Come va gestito? Con grande rispetto, professionalità e umanità. Le parole che curano, lo sguardo che riscalda, il pensiero che unisce; comportamenti, pensieri ed emozioni, un tridente potentissimo e strumento psicologico unico.
Poi c’è il caregiver, contenitore di tutto, anche della malattia che non lo invade ma che lo avvolge inesorabilmente, lui assolve alla “coscienza”, rappresenta il grillo parlante che tutto deve sapere e deve conoscere, che spesso vorrebbe “non esserci” ma “deve esserci”, per noi rappresenta una grandissima risorsa da preservare e da aiutare, se crolla lui, tutto diventa ancora più complesso e dissonante. La famiglia come nucleo da informare, coinvolgere, proteggere e trasformare in risorsa, anche quando questo risulta complesso. Tumore come “percorso comune di malattia” che può essere affrontato insieme, una sfida immensa che disarma ma che può unire o allontanare, un evento che innesca una rottura dell’equilibrio pre-esistente.
Gestire tutto diviene complessità di cui si può far carico l’equipe multidisciplinare, in ottica bio-psico-sociale, grazie a un intervento integrato in cui il ruolo del professionista psico-oncologo, operatore sanitario riconosciuto ma non ancora presente nelle piante organiche delle UOC di Oncoematologia e TMO, diviene una componente importante dell’intervento e non la ciliegina sulla torta. Egli può affiancare gli operatori nell’intero percorso di cura prima, durante e dopo il trapianto, perché è in ogni fase del trattamento che può essere utile la presenza dello psico-oncologo.
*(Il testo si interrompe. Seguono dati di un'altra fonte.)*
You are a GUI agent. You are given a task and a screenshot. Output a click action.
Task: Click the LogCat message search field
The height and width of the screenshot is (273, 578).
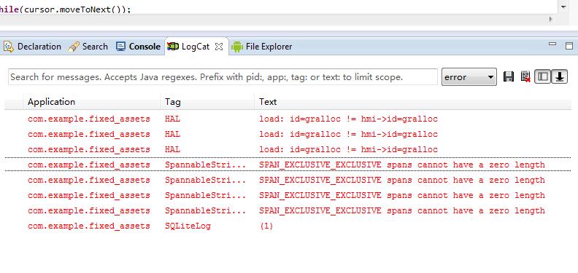click(223, 77)
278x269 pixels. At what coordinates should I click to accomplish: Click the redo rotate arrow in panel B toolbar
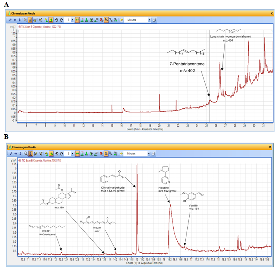click(62, 154)
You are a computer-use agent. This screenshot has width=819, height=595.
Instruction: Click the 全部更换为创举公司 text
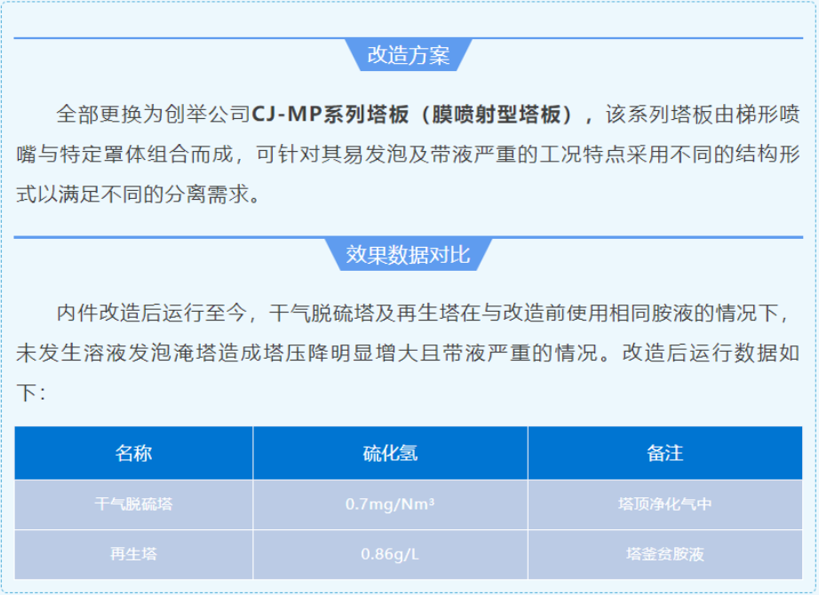[153, 115]
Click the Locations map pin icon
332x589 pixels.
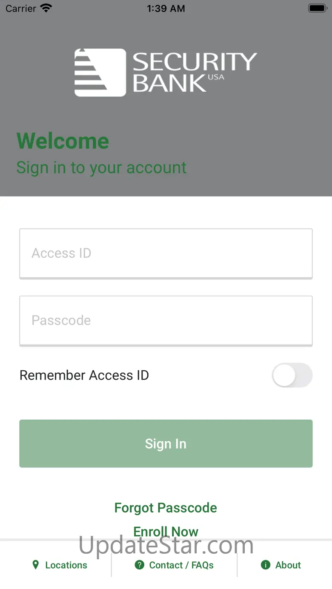[x=36, y=565]
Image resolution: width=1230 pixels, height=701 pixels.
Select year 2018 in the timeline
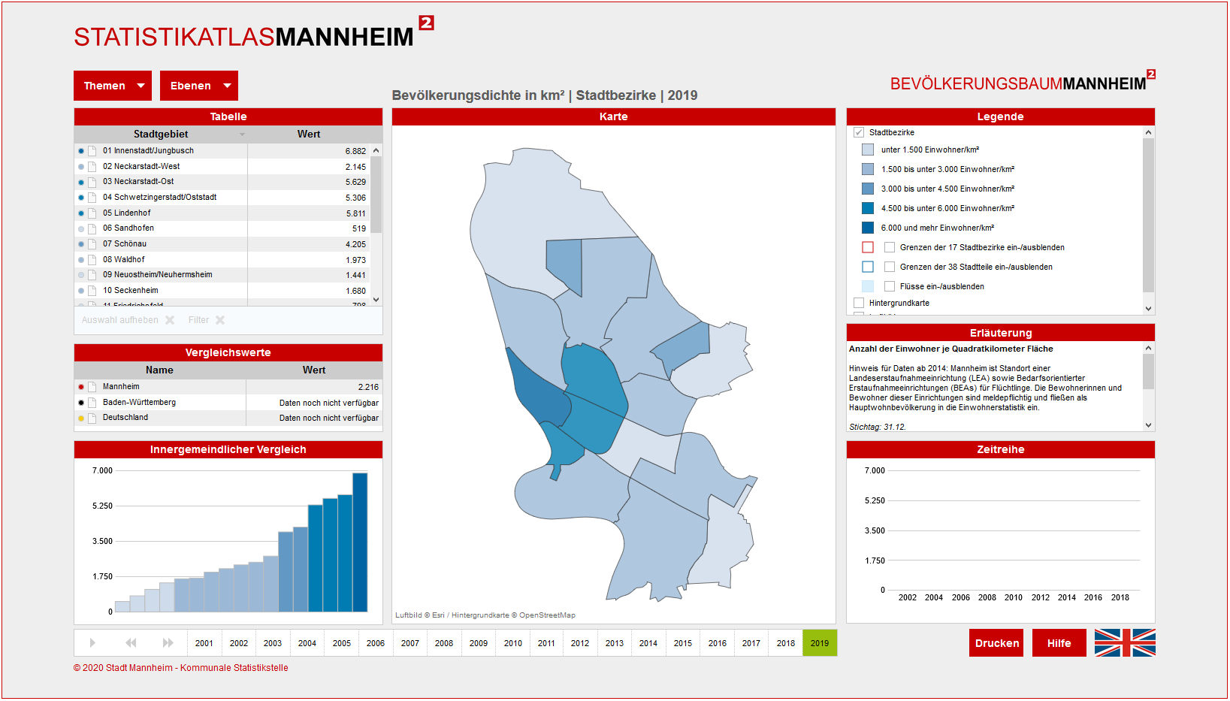785,643
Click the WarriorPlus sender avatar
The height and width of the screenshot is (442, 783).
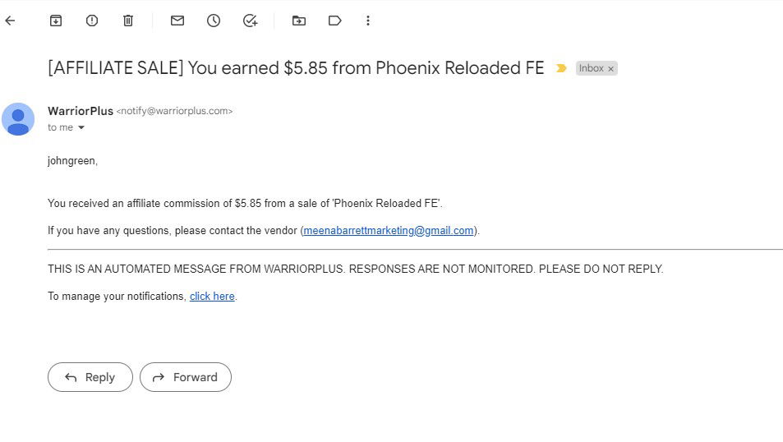click(x=18, y=119)

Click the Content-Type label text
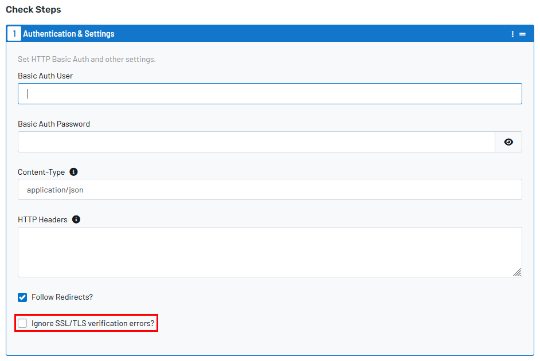click(x=41, y=172)
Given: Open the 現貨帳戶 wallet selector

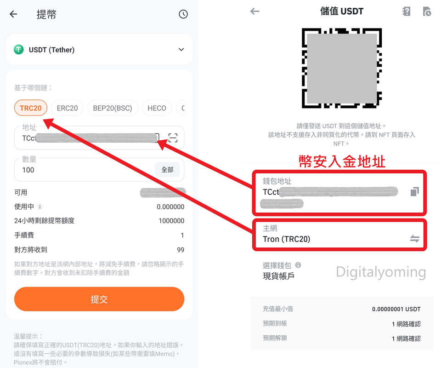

In tutto questo complesso percorso umano, ricordo che AIL riesce a garantire nelle principali oncoematologie del territorio italiano la presenza di specialisti psico-oncologi, in rete tra loro, e specificamente formati. Oltre 40 Sezioni hanno costituito un tavolo tecnico che ha realizzato delle buone prassi, utili a garantire un intervento standardizzato anche all’interno delle UO di Trapianto di Midollo Osseo, un intervento psicologico altamente specializzato.
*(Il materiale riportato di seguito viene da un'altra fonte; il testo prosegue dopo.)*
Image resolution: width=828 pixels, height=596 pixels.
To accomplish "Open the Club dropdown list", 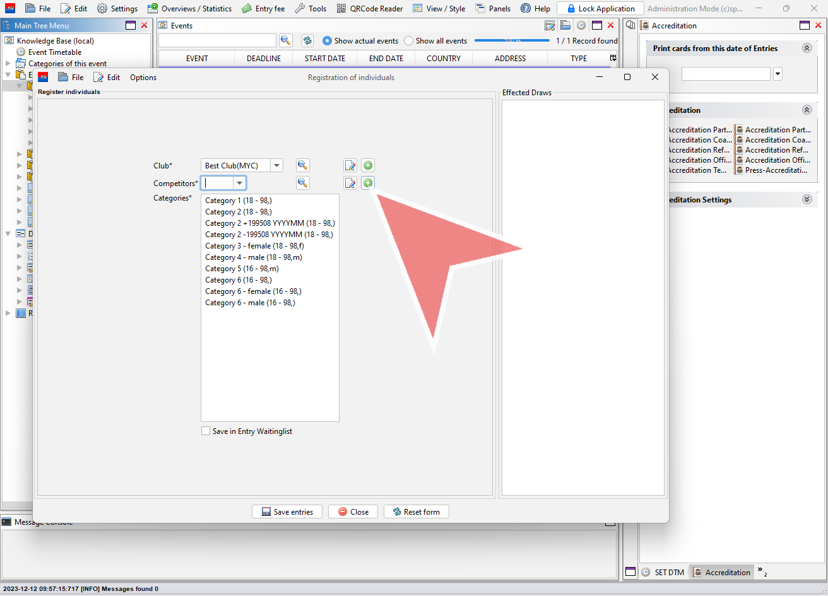I will point(276,165).
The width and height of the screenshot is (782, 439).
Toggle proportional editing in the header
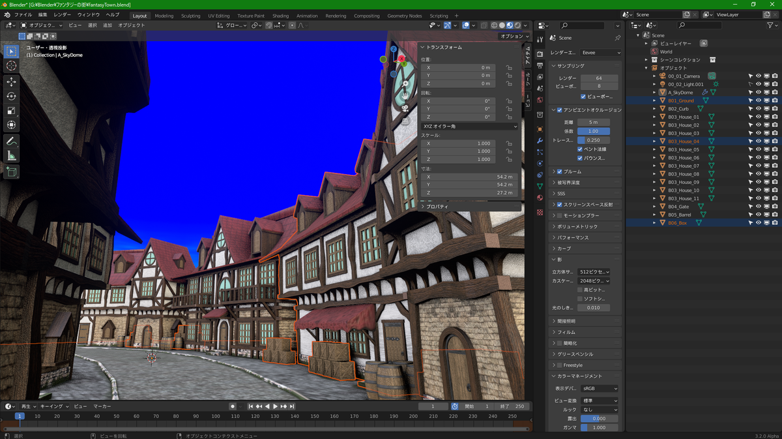click(x=292, y=25)
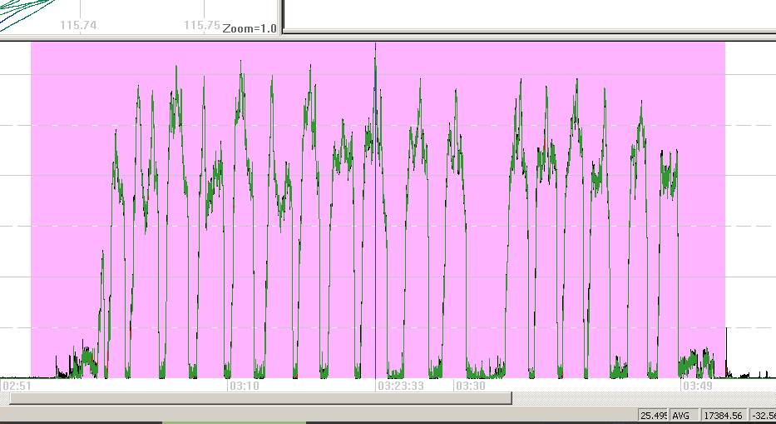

Ringrazio pubblicamente AIL Nazionale, tutti i Presidenti delle Sezione AIL e i Direttori delle UOC di Oncoematologia e Trapianto, per aver permesso di realizzare questo importante progetto, sensibili anche alla promozione del benessere psicologico dei pazienti che vivono la travolgente esperienza del trapianto di cellule staminali emopoietiche, e delle loro famiglie.”